Allergic diseases including asthma, eczema, and food allergy have increased substantially over the last few decades. These diseases affect almost 5% of the population and have an annual economic burden of over 80 billion dollars. Allergic reactions can be life-threatening. While we have learned much about how an allergic reaction occurs, much remains unknown about how allergies develop.

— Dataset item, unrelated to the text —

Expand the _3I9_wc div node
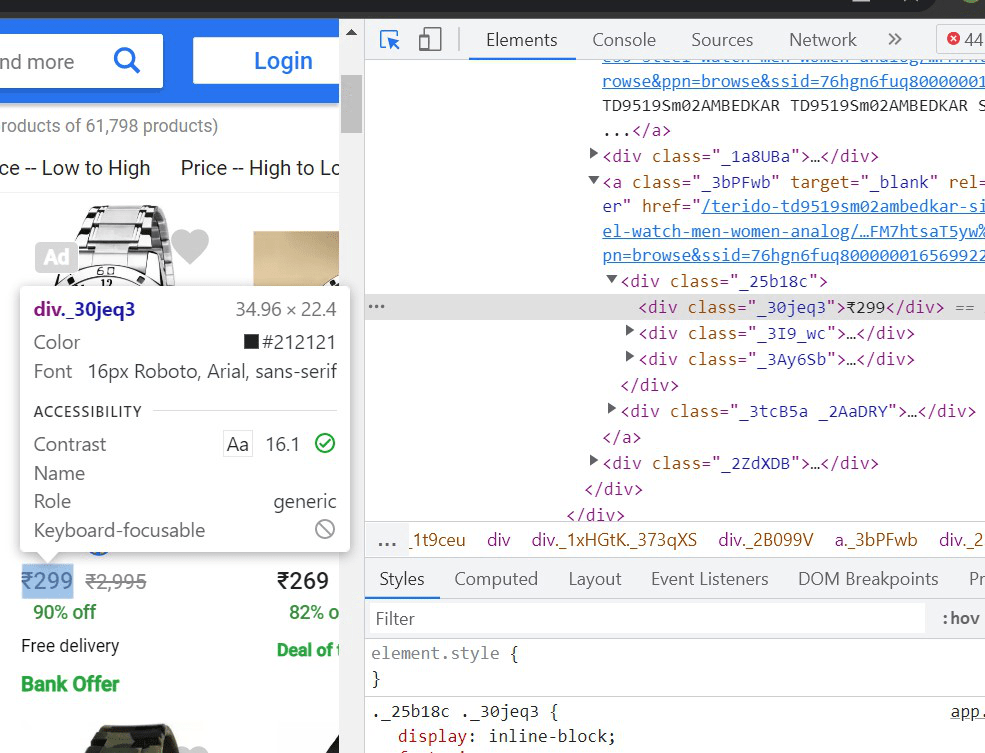 [629, 330]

Genetic predisposition is important in developing allergies, but few defined mutations in specific genes are known to cause allergic disease. Recently, we conducted an allergy screen in mutagenized mice to discover genes that regulate the production of allergen-specific IgE, which mediates allergic reactions. With funding from the Disease Oriented Clinical Scholars program (DOCS) at UT Southwestern, this lab will study the genetics of allergy in mice and humans.

Mouse Genetics

The first ever forward genetic screen of allergy in mice identified multiple genes regulating higher IgE- a first step in developing an allergy. We next are determining the mechanism of how each mutant influences IgE production using molecular biology, biochemistry, and cellular immunology in genetically modified mouse models.

Specifically, a mutation affecting glycosylation has been funded by the NIH.

Human Genetics

Active collaboration with the Children's Food Allergy Center allows us to take our studies to the bedside gaining important insights from actual patients. We collaborate with Dr. Drew Bird and Dr. Chris Parrish with pilot funds from the Thrasher Research Foundation to discover genes that cause food allergies.